Entries on target coordinates:
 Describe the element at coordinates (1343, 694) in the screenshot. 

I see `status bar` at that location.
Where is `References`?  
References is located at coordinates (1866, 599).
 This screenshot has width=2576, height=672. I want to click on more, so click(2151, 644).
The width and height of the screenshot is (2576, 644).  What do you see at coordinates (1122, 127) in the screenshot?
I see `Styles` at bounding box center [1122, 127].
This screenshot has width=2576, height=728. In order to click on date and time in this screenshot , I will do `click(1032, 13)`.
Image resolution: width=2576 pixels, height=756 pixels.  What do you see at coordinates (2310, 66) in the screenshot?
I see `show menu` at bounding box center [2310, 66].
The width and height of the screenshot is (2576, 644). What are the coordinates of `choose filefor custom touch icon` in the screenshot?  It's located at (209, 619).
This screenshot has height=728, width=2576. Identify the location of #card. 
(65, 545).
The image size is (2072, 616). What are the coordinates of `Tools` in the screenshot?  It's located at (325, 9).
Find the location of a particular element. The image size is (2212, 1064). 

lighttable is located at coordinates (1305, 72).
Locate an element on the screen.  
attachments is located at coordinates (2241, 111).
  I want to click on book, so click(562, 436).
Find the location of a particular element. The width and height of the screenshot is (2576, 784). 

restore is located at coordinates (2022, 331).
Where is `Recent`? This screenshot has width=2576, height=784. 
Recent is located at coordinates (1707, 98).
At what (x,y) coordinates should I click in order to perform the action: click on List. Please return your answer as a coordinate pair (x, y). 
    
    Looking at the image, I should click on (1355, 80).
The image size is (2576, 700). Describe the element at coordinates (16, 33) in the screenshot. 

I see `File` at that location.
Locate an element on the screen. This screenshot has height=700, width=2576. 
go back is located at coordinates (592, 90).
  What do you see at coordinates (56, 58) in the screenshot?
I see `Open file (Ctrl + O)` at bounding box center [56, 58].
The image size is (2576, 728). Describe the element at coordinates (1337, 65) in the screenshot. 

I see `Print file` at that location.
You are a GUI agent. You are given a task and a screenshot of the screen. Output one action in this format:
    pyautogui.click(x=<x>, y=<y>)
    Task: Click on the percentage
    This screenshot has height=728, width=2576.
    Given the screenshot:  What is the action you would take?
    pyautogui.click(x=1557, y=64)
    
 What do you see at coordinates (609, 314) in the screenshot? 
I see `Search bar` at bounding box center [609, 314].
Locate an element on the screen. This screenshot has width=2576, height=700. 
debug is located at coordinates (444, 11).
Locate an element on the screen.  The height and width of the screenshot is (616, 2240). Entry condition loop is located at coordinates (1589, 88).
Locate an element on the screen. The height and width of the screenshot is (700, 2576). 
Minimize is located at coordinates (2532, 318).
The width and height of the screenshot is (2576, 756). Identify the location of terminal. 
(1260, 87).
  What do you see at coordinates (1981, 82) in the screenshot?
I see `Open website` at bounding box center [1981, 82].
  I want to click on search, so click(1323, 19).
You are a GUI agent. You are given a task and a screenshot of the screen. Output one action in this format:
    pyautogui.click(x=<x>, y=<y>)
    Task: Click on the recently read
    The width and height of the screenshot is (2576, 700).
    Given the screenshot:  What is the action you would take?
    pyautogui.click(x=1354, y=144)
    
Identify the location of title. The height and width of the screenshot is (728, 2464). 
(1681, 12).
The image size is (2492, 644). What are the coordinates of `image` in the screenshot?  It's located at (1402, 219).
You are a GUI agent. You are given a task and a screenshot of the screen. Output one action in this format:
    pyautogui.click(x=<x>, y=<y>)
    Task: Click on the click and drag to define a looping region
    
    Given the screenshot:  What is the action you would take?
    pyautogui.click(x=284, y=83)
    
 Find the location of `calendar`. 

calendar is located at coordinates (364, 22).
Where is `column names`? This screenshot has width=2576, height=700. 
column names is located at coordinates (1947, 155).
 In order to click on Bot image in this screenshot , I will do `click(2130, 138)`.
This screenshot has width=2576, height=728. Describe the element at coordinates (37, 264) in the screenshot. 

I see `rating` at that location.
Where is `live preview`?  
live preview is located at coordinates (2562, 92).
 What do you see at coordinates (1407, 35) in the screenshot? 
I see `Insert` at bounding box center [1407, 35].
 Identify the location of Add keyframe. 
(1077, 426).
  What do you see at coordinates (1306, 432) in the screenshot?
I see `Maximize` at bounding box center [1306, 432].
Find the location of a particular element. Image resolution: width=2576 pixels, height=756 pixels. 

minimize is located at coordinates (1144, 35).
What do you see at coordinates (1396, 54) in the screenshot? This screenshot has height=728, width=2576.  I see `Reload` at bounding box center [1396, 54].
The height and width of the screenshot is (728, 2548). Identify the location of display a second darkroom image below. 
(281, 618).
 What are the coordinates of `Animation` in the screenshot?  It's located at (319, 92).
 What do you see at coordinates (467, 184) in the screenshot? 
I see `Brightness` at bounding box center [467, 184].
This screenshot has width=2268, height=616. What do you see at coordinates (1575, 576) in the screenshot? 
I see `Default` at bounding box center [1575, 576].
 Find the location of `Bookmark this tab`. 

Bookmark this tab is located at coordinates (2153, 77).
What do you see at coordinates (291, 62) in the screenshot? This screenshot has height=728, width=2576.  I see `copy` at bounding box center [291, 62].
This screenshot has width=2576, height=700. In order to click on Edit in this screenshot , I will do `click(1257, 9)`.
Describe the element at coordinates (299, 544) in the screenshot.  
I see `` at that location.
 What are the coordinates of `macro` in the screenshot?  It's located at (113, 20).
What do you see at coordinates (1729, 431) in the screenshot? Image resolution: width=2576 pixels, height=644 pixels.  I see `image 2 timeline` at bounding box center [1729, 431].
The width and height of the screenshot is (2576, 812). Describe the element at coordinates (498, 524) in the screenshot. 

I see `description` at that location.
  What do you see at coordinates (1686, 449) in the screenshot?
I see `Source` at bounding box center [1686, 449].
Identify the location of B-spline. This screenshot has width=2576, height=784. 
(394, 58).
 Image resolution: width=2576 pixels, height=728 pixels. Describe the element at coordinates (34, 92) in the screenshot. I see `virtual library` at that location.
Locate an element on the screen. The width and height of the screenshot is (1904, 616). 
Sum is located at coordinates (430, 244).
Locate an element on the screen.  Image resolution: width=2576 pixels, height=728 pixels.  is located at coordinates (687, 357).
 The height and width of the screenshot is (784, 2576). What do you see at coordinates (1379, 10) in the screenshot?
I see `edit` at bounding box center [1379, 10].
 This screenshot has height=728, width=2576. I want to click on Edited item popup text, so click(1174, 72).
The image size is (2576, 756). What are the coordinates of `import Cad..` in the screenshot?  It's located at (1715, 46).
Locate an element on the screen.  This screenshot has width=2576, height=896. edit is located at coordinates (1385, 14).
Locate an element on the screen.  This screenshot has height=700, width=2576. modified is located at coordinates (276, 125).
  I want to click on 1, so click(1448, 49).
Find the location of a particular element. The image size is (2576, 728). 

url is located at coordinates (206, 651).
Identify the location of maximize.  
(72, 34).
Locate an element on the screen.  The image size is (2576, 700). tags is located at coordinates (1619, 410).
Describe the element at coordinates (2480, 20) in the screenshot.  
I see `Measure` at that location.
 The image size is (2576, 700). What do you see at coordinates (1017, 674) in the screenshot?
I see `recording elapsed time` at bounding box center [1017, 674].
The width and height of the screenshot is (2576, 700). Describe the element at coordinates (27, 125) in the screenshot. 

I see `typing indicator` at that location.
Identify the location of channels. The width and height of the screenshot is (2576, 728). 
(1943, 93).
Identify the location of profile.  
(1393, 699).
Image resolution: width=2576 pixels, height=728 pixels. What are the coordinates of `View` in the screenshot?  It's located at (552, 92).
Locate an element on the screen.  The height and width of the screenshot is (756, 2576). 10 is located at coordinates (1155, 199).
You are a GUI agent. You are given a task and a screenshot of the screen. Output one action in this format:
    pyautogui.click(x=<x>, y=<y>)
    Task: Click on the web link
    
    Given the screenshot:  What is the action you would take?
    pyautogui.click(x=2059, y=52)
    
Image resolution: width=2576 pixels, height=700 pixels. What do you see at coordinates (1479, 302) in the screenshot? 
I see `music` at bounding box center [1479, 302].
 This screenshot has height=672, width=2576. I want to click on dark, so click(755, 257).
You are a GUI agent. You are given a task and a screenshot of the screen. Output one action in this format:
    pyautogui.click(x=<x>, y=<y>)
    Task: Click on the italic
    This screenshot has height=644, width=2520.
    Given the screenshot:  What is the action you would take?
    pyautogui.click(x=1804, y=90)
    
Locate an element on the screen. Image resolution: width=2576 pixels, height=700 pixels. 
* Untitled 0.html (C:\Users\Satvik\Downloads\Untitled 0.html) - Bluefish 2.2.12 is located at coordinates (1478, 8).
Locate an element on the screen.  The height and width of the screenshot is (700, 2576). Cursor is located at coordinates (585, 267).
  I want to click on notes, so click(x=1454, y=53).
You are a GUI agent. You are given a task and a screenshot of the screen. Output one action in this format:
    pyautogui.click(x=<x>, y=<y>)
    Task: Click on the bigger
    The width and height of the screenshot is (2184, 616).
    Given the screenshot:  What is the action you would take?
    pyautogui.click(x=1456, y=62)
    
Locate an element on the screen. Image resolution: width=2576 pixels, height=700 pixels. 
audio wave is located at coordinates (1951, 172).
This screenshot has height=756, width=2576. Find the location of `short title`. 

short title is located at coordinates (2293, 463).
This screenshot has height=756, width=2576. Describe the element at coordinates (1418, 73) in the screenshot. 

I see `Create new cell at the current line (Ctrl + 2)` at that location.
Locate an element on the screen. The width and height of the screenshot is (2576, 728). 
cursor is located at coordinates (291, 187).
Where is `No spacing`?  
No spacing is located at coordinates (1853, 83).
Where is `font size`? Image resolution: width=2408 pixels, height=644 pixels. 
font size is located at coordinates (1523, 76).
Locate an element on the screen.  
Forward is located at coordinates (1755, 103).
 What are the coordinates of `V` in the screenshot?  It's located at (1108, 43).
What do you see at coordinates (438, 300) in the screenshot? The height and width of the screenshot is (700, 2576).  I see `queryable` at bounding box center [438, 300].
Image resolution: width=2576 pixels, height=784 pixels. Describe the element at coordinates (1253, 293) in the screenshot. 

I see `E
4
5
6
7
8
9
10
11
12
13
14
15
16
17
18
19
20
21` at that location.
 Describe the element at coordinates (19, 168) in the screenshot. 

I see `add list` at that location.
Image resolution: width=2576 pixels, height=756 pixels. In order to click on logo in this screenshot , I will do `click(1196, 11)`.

AIM »
Reproduce the material verbatim, starting at the line containing "coordinates (276, 125)." and ending at the line containing "url is located at coordinates (206, 651).", both lines included.

EXERCISE RESULT »
Locate an element on the screen.  This screenshot has height=700, width=2576. modified is located at coordinates (276, 125).
  I want to click on 1, so click(1448, 49).
Find the location of a particular element. The image size is (2576, 728). 

url is located at coordinates (206, 651).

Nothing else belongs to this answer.